Maps to the Stars (2014)
Release date: May 21, 2014
Director: David Cronenberg
Screenplay by: Bruce Wagner
Cast: Julianne Moore, Mia Wasikowska, Olivia Williams, Evan Bird, John Cusack, Robert Pattinson
I haven’t been tremendously enthusiastic about Cronenberg’s work since Eastern Promises in 2007, hitting the lowest point with my hatred for Cosmopolis, so I wasn’t exactly dying to watch Maps to the Stars despite its quite stellar female cast. However, if you gotta force yourself, at least do it for Moore’s performance as the Hollywood washed-up actress looking for her next big break.

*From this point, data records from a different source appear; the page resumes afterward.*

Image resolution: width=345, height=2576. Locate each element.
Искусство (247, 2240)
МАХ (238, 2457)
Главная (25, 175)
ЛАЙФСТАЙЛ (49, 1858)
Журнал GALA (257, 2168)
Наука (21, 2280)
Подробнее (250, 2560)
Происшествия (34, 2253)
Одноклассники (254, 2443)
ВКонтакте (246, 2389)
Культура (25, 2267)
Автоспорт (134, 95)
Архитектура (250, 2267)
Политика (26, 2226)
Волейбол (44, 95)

Oh, the illusion of Hollywood~ or better yet, its dirtiest secrets are the based of Cronenberg’s latest with Moore playing -at least- a second generation Hollywood star, Havana, trying to jump-start her career once again in a remake (or reinterpretation) of one of her mother’s (Sarah Gadon) films… who happens to be haunting her. In the meantime, current child star Benjie (Bird, in a Justin-cross between Timberlake and Bieber LOL) is being hunted by his past and origin, as his parents (Williams and Cusack) do the impossible for damage control.

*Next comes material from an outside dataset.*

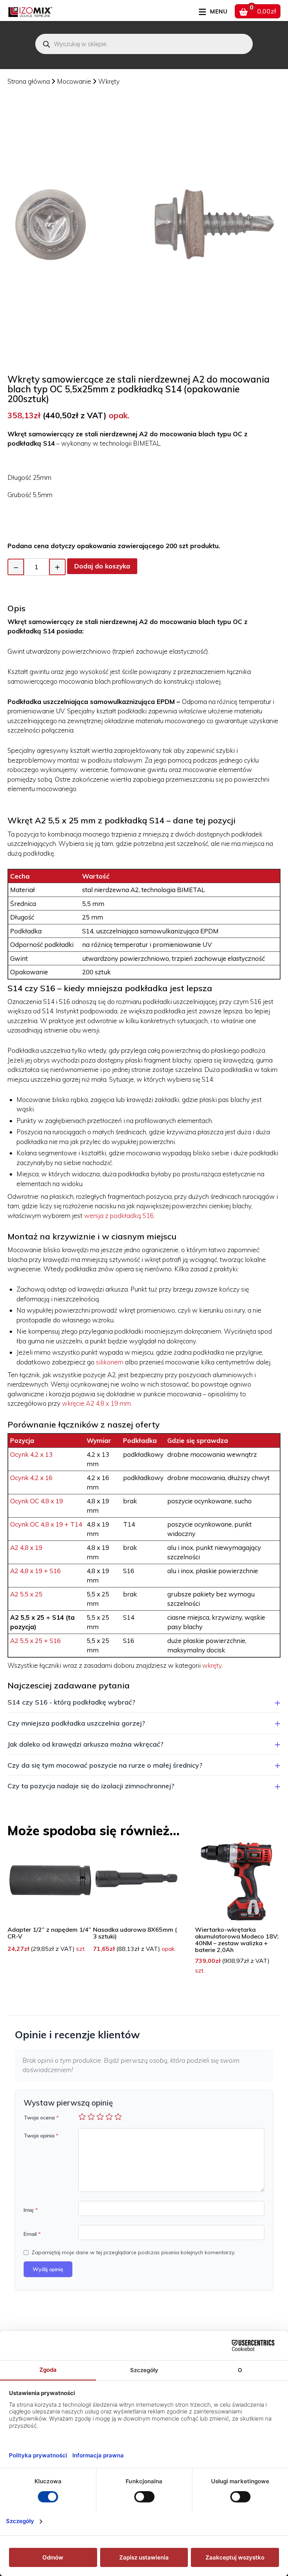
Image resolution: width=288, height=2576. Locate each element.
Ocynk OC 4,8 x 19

Though labeled a straight-up drama on IMDb, Maps to the Stars plays as a quite satirical black comedy telenovela following the lives of very unlikable characters doing horrible things- incest cover-ups and jealousy murder attempts are some of the going-ons as this bunch of self-obsessed and entitled Hollywood residents try to live their “normal” lives. Technically speaking, while Maps may lack the cinematic and lush qualities of the quite gorgeous The Taste of Money by Im Sang-soo, it becomes much more of an engaging (and I dare say, “fun”?) ride — if you secretly indulge in a little tumble in the gossip gutter.
While all actors are fixed with the characters they play best — Wasikowska is getting stuck with the stoic and slightly off girl, Moore has the neurotic middle-age down to a tee by now, and Cusack with Pattinson are kinda the most interchangeable of actors — it works for the story and its characters, especially for Moore who gets to shine as the insecure -yet condescending and self-absorbed- Havana. She lies, takes advantage of people, and in turn is used by others, mirroring (to extremes) Benjie’s own interactions with the people that work with and for him, as well as his parents. However, neither of them are the most dislikeable when taking Cusack’s role as TV psychologist and -sort of- motivational speaker and spiritual guide to the stars, Dr. Stafford Weiss, as he begins seeing his domain burning down to the ground- which, I gotta admit, has to be the weakest visual element in the film.
My favorite bit, however, has to be the most vulnerable brief encounter between Wasikowska’s and Williams’ characters, tearing down the harsh cold exterior that Williams showcased in her scenes as the ever common backstage parent.
I’m still considering whether to give an extra quarter of star for Moore’s performance.